The implications of this last statement are significant, because what learners, trainee teachers, and teachers-in-training produce orally plays a vital role in the learning process. The articulation of knowledge, observations, opinion and feeling in a social context (i.e. a context where the speaker is not alone—and speakers are never alone, even when talking to themselves) combine with the ensuing response to stimulate the cognitive processes that move the learner beyond their current level, towards grasping, knowing and noticing more. Our role as teachers is to set those forces in motion.

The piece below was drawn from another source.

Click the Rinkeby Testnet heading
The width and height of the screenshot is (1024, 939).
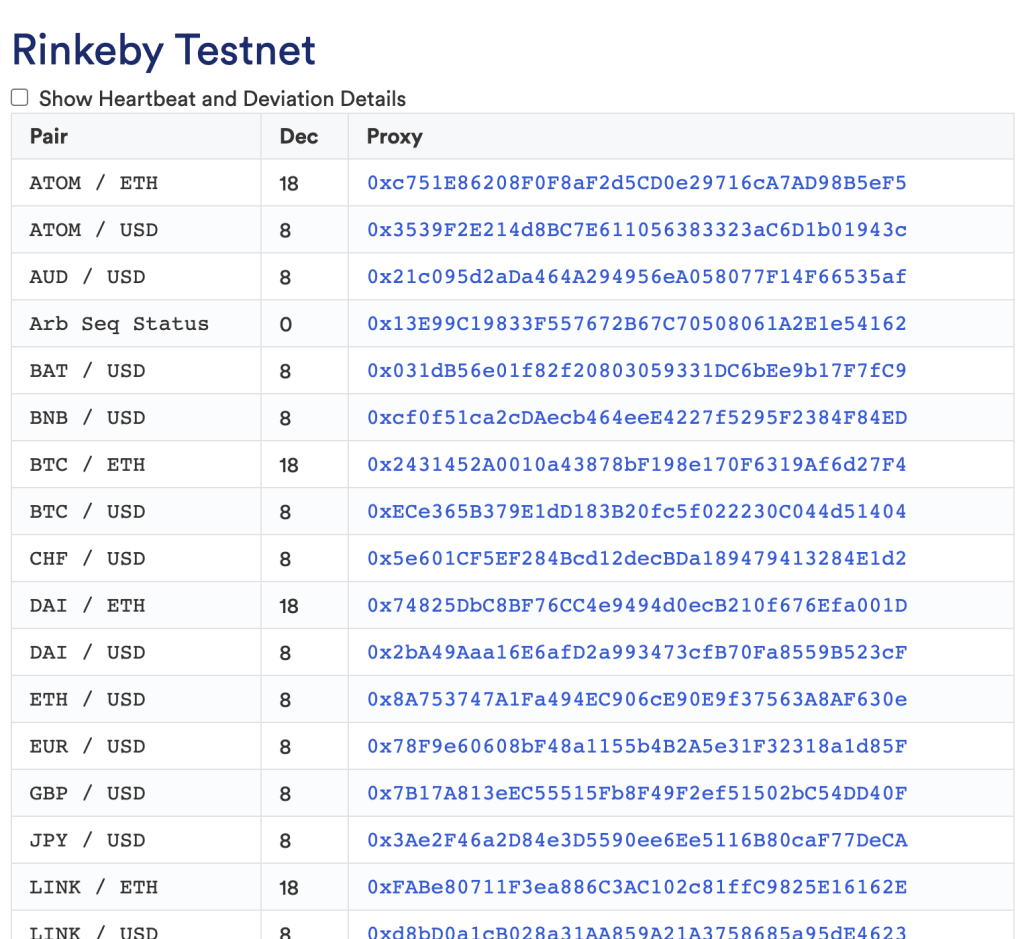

Some years ago research was done on the effect of eye contact on students’ speech. The context was oral testing of English, and interlocutors were told to either minimise eye contact with the students being tested, or to consciously maintain eye contact. There were no other instructions, such as smile, nod, make encouraging noises—it was just about eye contact. Well, guess what: the quality, sophistication, accuracy, length, depth, etc of the students’ speech was significantly better when the interlocutor maintained eye contact.  I suspect the interlocutors did some of those other things too, made those gestures and noises suggesting engagement, when in ‘high eye contact mode’. I also suspect that you don’t need research to convince you that human beings are likely to be more committed to articulating themselves when they’re getting ‘interested’ signals from people around them, even when speaking their mother tongue. If you reflect on your own efforts to use a foreign language, you may well have had the experience where those around you seem uninterested or at best only politely interested in what you were saying, and your own speech deteriorated and petered out.

The trouble is, many of us are in fact not very good listeners, and perhaps worse yet, many of us think we are, but we’re not really ‘doing’ it—and when it comes to listening, you can’t fool anyone. People KNOW when they’re not being listened to. You can’t fool them with forced eye contact and (token) remarks of Really!  and That’s interesting! This is a bit disconcerting, because there’s almost an implication that it’s a talent rather than a learnable skill.  I would say that some people are naturally good at it, and we can learn a lot from them, but I also believe that anyone, with some practice, can become a better listener. And if you’re a teacher, your students will benefit significantly (and I’ll bet that some will notice and comment on the change… in you).

So how does one go about developing this skill?  It’s something you can do all the time, both in and out of classroom, and here are some ideas how.

  1. Think of someone whom you regard as a good listener—the best listener you’ve ever known. Try to identify what it is they do that’s different from what most people do. How do they make you feel listened to?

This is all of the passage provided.